Expression of TIMP-1 and TGF-β1 mRNA in hepatic fibrosis rats and the therapeutic effects of Bushen Rougan Recipe

OBJECTIVE: To study the expression of TIMP-1 and TGF-beta1 mRNA in hepatic fibrosis rats and the therapeutic effects of Bushen Rougan Recipe (BSRGR). METHODS: Hepatic fibrosis was induced in rats by dimethylnitrosamine (DMN). The rats' hepatic tissue was studied by HE staining and Sirius red staining. The rats were divided into normal control group, fibrosis model group and BSRGR treated group (10 g.kg(-1).d(-1), i.g. for 4 weeks). At last, TIMP-1 and TGF-beta1 mRNA were detected by RT-PCR. RESULTS: Pathological study showed that hepatic fibrosis was successfully induced by DMN in rats.
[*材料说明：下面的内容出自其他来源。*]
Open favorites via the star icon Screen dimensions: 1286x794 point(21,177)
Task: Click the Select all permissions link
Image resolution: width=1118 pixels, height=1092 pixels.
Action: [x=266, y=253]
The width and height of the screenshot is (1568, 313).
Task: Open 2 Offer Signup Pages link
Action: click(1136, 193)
The expression quantity of TIMP-1 and TGF-beta1 mRNA were the most in the fibrosis model group, the second in the BSRGR treated group, and the least in the normal control group. CONCLUSION: The expression of TIMP-1 and TGF-beta1 mRNA was increased in the hepatic fibrosis rats, and this is one possible mechanism of hepatic fibrosis. BSRGR can inhibit the advancement of hepatic fibrosis.